At several points along the way to its unexpectedly affecting finale, Gladiator skirts perilously close to high camp and low comedy. Indeed, the line gets crossed with a vengeance late in the movie, when Commodus takes time away from incestuously longing for his beautiful sister, Lucilla (Connie Nielsen), and haughtily appraises the captured Maximus. “The general who became a slave,” Commodus purrs. “The slave who became a gladiator. The gladiator who defied an emperor. Striking story …” Throughout most of Gladiator, Phoenix makes a suitably repulsive villain, adding a pungent dash of whiny and wounded self-rationalization to his chronic evil doings. In this particular scene, however, he sounds like he’s offering a plot synopsis for folks who tuned in late, or a concise sound bite for an Entertainment Tonight feature. Either way, he makes you giggle just when the movie should be gearing up for a deadly serious climax.

But never mind: Gladiator delivers the goods when it comes to grandiose spectacle, even when it’s a little too obvious that about 33,000 of the 35,000 Coliseum extras are computer-generated special effects. Ridley Scott freely borrows visual flourishes from sources as diverse as Fall of the Roman Empire and Triumph of the Will, and generates genuine suspense from a sketchily-developed subplot about behind-the-scenes political machinations. (Derek Jacobi, appearing as comfortable in a toga here as he did in the classic I, Claudius miniseries, has a nice bit as a senator who disapproves of bread-and-circus excess in the Coliseum.) And whenever things get too draggy, or threaten to become downright silly, Russell Crowe is always there to jolt the movie back to life and keep it on track.
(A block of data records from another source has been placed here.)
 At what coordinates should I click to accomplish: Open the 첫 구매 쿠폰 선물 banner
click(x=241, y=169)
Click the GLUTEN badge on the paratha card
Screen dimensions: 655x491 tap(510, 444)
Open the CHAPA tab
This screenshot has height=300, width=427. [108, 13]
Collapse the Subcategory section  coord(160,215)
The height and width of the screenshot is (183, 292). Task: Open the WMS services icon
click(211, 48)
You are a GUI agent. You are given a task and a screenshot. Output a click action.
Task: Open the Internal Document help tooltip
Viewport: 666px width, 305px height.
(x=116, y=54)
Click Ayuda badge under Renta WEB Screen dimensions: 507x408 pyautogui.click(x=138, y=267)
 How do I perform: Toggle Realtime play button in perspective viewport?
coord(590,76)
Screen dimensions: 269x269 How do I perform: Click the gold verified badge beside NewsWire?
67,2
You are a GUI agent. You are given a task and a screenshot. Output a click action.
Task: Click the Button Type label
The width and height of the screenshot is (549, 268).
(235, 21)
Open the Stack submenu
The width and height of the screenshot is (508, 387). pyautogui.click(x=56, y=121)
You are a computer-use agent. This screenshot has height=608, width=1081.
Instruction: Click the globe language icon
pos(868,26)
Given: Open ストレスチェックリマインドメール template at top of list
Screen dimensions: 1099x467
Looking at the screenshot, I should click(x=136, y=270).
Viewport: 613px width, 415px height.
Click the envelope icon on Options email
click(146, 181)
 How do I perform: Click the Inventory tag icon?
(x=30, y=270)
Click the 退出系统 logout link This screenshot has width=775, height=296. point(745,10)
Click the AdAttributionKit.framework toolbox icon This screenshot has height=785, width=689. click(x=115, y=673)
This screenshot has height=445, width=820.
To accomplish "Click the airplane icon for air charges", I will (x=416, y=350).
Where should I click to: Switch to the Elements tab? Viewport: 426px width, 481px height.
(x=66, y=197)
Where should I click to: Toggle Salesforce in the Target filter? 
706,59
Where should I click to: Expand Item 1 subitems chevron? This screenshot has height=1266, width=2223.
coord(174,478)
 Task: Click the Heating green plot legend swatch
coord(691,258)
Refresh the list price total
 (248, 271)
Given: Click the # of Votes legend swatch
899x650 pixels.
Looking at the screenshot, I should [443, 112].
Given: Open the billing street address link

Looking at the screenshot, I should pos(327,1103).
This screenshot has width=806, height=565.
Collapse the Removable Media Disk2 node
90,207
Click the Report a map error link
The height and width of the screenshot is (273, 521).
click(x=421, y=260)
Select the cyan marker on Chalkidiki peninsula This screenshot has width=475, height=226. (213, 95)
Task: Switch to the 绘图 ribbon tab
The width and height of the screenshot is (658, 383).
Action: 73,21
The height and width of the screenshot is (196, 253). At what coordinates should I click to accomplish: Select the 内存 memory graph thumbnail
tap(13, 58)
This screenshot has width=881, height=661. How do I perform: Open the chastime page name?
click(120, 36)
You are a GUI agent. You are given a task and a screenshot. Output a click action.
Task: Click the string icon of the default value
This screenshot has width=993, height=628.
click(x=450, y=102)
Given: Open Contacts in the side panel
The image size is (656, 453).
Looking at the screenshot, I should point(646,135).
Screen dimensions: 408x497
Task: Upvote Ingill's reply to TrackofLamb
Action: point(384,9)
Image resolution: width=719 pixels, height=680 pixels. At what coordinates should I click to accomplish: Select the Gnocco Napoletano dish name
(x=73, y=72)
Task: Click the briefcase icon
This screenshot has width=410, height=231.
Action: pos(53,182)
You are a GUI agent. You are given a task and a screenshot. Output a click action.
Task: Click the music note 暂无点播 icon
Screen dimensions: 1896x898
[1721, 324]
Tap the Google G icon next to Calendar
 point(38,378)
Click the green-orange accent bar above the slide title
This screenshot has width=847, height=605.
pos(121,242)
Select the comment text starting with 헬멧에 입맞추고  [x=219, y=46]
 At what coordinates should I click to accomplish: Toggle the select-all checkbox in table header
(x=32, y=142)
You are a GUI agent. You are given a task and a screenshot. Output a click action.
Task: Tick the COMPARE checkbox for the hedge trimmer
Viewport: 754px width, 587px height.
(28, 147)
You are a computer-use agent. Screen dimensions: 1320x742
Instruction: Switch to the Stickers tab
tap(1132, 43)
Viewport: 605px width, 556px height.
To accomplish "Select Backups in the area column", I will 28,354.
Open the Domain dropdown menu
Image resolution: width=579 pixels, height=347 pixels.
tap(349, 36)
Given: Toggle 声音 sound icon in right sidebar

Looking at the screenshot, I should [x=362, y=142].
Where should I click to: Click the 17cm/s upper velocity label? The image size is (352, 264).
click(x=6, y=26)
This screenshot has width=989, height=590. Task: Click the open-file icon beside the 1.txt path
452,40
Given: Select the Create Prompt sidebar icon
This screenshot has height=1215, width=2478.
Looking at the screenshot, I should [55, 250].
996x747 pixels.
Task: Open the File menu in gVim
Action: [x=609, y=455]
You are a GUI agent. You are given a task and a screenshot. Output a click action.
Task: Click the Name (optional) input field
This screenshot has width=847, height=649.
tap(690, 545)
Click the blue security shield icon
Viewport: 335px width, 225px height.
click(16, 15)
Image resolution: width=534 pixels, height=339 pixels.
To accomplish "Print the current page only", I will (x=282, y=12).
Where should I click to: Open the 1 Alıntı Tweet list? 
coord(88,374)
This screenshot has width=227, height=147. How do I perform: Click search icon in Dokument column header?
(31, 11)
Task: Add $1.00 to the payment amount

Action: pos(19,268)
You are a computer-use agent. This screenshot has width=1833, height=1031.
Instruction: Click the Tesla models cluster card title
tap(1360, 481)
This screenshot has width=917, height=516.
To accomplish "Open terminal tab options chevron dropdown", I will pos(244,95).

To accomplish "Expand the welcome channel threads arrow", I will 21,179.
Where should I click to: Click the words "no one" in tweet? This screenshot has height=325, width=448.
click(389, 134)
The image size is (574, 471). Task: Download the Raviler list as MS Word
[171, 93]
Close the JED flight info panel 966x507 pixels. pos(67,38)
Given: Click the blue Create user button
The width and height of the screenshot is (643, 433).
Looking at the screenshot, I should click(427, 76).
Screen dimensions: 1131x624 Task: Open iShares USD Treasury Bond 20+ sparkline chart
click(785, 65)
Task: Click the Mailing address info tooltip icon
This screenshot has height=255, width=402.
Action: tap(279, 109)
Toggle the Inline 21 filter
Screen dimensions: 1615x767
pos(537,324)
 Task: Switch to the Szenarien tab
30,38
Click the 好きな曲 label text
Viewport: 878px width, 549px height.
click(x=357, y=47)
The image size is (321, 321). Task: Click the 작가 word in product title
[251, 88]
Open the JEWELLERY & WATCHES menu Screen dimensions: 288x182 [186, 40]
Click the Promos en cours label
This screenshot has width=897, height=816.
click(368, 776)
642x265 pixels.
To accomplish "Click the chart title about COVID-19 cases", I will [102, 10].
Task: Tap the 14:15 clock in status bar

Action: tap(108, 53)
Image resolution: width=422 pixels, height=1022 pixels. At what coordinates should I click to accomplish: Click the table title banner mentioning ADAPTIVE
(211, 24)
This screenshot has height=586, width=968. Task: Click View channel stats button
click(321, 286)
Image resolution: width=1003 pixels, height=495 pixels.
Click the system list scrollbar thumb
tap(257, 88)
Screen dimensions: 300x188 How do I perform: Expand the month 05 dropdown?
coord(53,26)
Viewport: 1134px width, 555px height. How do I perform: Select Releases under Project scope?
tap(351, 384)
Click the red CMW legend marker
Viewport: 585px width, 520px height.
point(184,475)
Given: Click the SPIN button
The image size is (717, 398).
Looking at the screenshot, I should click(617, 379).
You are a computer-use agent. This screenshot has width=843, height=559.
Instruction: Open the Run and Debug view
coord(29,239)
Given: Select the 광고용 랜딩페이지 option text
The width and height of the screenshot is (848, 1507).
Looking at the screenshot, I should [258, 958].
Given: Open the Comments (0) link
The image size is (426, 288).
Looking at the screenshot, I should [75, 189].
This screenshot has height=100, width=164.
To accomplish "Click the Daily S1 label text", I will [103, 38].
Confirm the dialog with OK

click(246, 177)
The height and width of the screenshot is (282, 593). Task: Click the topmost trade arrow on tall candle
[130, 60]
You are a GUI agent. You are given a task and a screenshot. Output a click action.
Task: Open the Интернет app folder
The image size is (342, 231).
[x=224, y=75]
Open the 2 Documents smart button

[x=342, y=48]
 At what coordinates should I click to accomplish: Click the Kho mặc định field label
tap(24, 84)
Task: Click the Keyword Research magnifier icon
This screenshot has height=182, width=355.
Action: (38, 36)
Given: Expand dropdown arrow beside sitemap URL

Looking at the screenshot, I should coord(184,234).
Sustaining a masterful balance of authoritatively virile physicality and forebodingly implosive rage, Crowe plays Maximus as a down-to-earth natural leader of men who’d much rather be tilling fields than cleaving barbarians, but who lives only for revenge after everyone he loves is killed. You may go to see Gladiator for the best cheap thrills that money can buy. But you’ll walk away remembering nothing so vividly as the grateful smile on Crowe’s face as Maximus finally savors his just desserts.